- Extrait choisi -

C’est donc dans ce contexte particulièrement favorable, confirmé encore récemment par un nouveau procès remporté par un site de liens, qu’OpenBitTorrent a décidé de migrer en Espagne pour ne plus subir les assauts des ayants droit. Comme nous l’avions expliqué alors, le site web répond largement aux critères de la législation espagnole pour se préserver.
En effet, OpenBitTorrent est un système ouvert et décentralisé dans lequel aucun contenu n’est hébergé. Comme l’ont expliqué les responsables du site, ce n’est même pas un site BitTorrent classique, puisque OpenBitTorrent ne fait finalement office que de tracker. Impossible, dans ces conditions, de savoir exactement les contenus échangés.

- Consigne A -
Dans l'extrait choisi, à quel rôle OpenBitTorrent se limite-t-il finalement selon ses responsables ?
- Consigne B -
Réécrivez le passage de l'extrait choisi qui va de « En effet, OpenBitTorrent » jusqu'à « les contenus échangés. », en remplaçant « décentralisé » par « distribué ».

- Données d'entrée -
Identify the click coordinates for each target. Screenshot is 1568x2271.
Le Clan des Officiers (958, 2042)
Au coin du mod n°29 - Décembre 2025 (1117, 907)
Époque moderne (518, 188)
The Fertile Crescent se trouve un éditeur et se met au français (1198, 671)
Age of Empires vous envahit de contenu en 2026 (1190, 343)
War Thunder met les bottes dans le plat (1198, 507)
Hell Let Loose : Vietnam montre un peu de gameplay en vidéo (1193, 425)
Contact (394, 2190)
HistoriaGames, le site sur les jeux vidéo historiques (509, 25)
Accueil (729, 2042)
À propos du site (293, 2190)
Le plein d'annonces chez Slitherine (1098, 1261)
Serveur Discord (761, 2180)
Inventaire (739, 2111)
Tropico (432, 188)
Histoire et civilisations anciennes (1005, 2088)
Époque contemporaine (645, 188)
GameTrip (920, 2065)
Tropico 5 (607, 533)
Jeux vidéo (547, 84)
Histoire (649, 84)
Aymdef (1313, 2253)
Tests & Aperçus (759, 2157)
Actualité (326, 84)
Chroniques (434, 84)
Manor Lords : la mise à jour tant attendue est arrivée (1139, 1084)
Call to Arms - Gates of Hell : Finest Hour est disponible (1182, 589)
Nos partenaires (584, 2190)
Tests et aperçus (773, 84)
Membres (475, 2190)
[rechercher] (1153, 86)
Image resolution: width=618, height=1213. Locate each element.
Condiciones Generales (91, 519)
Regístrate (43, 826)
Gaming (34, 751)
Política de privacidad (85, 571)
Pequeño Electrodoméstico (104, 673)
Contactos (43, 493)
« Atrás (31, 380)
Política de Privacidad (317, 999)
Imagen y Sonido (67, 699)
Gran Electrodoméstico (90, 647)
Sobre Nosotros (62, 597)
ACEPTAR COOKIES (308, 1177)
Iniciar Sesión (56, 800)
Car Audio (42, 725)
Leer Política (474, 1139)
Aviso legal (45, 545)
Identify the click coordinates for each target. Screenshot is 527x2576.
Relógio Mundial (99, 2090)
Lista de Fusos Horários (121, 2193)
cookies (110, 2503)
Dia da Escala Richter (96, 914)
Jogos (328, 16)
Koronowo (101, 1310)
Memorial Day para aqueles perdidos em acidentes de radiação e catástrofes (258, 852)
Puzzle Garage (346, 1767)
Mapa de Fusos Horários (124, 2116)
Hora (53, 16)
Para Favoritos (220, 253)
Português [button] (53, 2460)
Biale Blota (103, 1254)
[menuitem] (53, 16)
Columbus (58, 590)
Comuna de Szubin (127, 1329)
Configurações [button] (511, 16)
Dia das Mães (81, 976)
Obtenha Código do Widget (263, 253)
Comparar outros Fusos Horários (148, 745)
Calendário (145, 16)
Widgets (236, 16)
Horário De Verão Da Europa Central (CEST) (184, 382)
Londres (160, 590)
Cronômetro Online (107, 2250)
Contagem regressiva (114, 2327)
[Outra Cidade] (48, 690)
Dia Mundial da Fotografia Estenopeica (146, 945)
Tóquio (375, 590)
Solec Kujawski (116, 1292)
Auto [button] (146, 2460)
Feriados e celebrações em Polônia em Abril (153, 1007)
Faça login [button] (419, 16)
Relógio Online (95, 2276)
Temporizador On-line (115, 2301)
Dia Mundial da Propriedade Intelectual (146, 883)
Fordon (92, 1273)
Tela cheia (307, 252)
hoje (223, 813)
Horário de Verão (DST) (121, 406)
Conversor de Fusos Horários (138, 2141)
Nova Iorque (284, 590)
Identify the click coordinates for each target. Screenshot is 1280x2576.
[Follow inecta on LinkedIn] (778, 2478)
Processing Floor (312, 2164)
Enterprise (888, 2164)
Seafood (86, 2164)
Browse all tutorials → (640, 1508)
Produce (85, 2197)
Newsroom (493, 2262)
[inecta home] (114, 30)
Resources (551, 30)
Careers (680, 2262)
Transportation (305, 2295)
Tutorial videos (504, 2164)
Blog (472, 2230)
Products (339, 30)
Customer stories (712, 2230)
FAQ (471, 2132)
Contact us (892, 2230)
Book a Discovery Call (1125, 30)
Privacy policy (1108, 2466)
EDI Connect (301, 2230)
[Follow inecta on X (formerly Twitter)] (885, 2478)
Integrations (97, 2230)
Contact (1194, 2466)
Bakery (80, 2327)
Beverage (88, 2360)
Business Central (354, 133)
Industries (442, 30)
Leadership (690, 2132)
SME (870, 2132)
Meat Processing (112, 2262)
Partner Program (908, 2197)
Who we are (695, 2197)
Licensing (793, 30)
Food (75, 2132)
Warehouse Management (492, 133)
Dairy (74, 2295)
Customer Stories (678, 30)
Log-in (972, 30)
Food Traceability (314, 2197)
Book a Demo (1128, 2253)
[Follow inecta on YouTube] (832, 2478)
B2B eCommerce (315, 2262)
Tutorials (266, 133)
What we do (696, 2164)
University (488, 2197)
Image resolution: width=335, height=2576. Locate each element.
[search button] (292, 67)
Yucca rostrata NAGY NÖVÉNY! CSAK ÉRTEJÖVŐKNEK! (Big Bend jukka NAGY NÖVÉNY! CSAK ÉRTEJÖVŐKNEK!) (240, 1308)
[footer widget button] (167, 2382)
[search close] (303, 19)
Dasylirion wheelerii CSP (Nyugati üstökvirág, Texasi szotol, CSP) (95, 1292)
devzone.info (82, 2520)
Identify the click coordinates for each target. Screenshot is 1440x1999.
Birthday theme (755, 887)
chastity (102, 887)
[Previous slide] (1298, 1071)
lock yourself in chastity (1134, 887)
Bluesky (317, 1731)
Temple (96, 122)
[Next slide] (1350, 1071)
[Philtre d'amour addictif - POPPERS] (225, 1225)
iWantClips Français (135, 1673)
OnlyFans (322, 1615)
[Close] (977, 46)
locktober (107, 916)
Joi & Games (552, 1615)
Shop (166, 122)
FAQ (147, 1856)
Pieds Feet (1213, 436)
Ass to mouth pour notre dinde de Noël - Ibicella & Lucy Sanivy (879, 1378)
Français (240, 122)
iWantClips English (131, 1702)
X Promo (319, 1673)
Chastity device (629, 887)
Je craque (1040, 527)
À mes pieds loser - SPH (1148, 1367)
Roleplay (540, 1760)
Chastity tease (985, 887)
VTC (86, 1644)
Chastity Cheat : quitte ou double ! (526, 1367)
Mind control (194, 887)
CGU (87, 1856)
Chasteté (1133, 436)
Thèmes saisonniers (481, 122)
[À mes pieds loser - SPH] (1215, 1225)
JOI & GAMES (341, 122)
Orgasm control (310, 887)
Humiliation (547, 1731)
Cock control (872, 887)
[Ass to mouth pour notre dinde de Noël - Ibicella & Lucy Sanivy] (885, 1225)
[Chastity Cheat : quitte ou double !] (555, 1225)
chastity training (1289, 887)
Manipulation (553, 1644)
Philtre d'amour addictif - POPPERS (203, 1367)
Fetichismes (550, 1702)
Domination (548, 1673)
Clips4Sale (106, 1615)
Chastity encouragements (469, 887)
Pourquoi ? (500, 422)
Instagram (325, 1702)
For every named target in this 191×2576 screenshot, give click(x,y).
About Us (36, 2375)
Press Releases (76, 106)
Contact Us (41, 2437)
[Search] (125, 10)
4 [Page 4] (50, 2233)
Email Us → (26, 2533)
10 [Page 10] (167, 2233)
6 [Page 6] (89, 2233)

- Réponse A -
OpenBitTorrent ne fait office que de tracker.

- Réponse B -
En effet, OpenBitTorrent est un système ouvert et distribué dans lequel aucun contenu n’est hébergé. Comme l’ont expliqué les responsables du site, ce n’est même pas un site BitTorrent classique, puisque OpenBitTorrent ne fait finalement office que de tracker. Impossible, dans ces conditions, de savoir exactement les contenus échangés.